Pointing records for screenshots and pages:
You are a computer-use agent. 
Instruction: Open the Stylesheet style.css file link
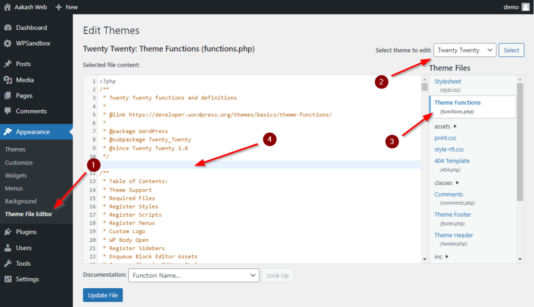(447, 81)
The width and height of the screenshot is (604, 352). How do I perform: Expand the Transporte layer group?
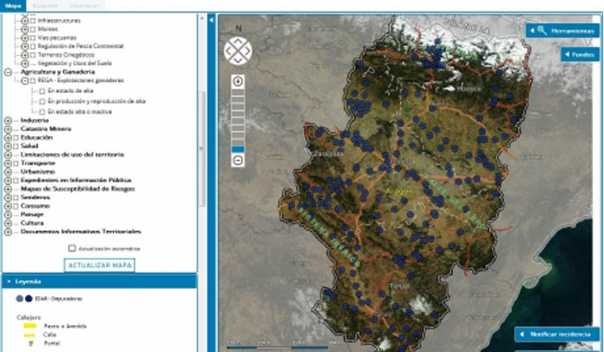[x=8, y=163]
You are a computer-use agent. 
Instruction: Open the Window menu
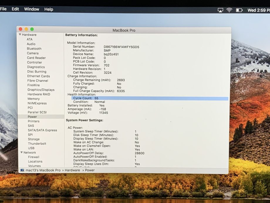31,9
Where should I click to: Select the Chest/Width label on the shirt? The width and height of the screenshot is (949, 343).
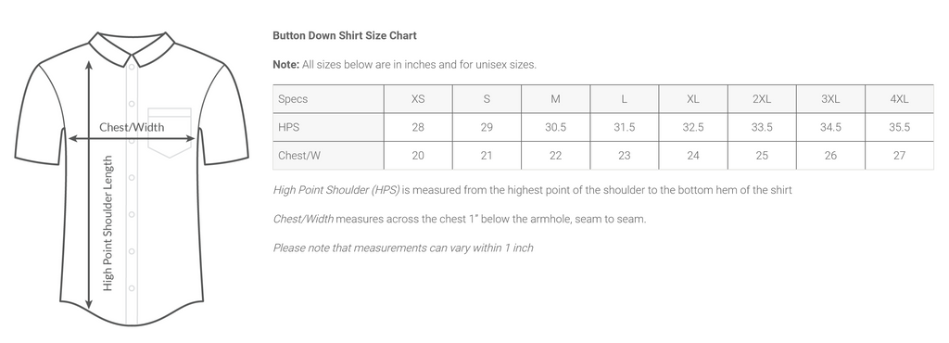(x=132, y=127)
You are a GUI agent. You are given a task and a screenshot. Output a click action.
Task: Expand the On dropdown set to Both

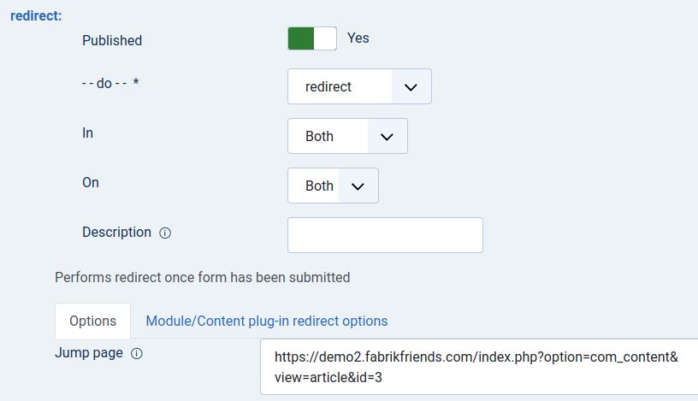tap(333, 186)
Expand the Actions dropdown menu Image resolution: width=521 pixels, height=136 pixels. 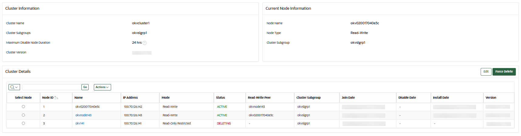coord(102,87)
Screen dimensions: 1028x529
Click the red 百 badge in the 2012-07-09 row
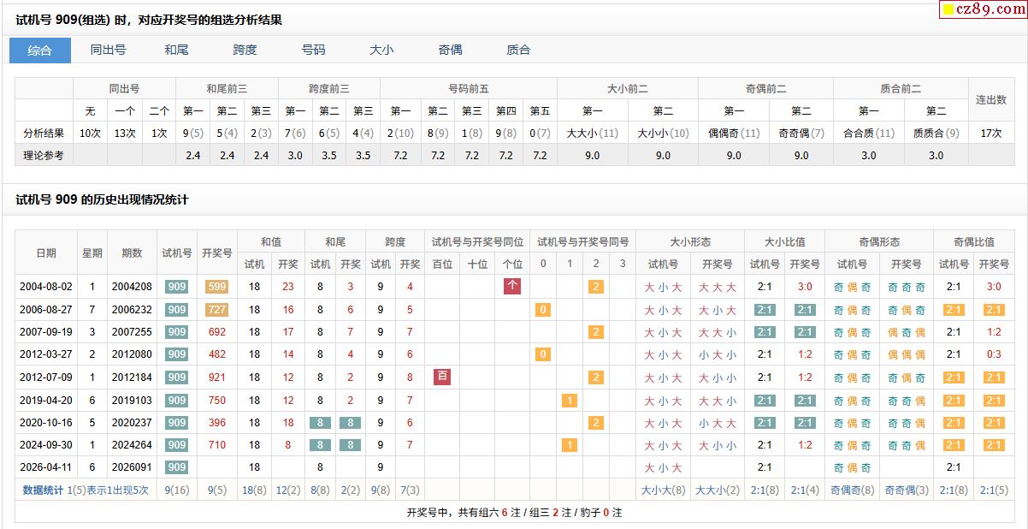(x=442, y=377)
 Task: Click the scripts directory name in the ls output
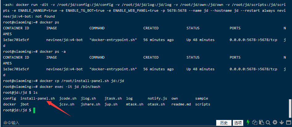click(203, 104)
==
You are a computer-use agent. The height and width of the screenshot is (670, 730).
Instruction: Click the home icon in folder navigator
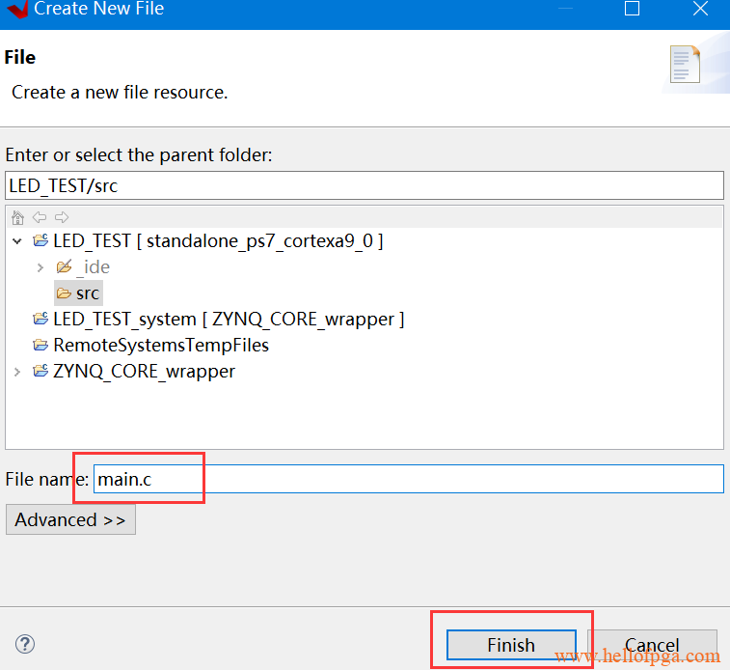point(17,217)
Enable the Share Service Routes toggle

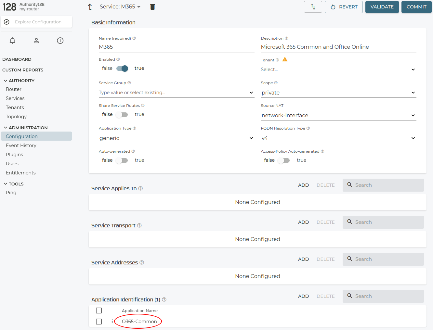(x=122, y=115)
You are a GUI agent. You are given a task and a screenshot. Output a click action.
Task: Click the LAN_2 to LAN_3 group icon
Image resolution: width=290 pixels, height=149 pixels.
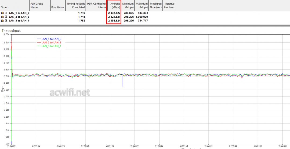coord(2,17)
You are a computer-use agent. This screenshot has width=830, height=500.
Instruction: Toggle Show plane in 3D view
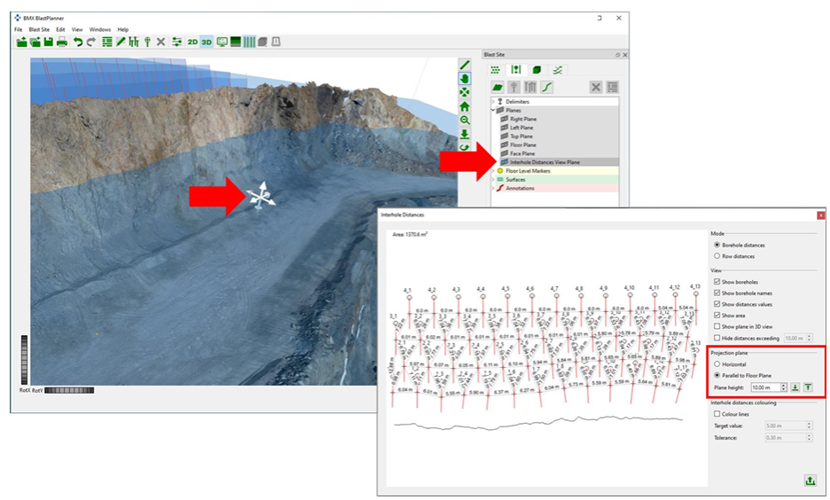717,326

**What this task involves**
Please rewrite the records above as a numbered list, starting with the line that contains "Task: Click the scripts" and going on through the line that contains "click(203, 104)", with blank lines left out. Leave the pictures out of your answer.

**Output of the exercise**
1.  Task: Click the scripts directory name in the ls output
2. click(203, 104)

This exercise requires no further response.